Generoso Ianniciello

Long Reads Human Whole Genome Sequencing for Everyone

Dante Labs announced today the launch of the first commercial long reads whole genome sequencing, with 30x coverage, powered by Oxford Nanopore Promethion technology. The new test, named WholeGenomeL, will allow individuals to sequence their entire genome with long reads technology. The read length has averaged N50>20,000bp.

Long reads sequencing is optimized for the analysis of repeated sequences, copy number variations (CNV) and structural variations (SV), which are associated with an increasing number of diseases, including autism, schizophrenia and cancer.

The test will be performed in Dante Labs new, highly automated sequencing center in L’Aquila, Italy. The new lab achieved Oxford Nanopore certification for DNA sequencing with Promethion equipment, the industry standard for Nanopore sequencing, and has already analyzed several DNA samples, developing proprietary bioinformatics solutions optimized for long reads.
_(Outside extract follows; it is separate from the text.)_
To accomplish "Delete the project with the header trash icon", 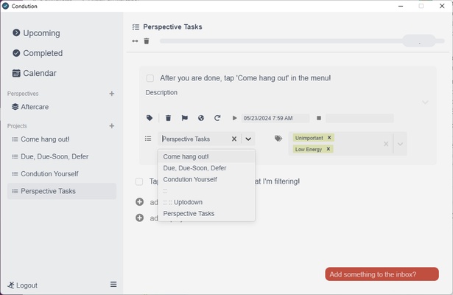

“We are thrilled to be the first company to release a commercial long reads whole genome sequencing test, available to individuals around the world,” Dante Labs CEO Andrea Riposati says. “We are also thrilled to inaugurate our new sequencing center in L’Aquila with such an innovative test. The entire workflow, from sample receiving to DNA extraction, library prep, sequencing and bioinformatics is highly automated, introducing a high level of standardization. As we grow our volumes, we have started internalizing sequencing and other key operations, so that we can provide faster results to our users, without compromising on quality.”

The price of WholeGenomeL is $999.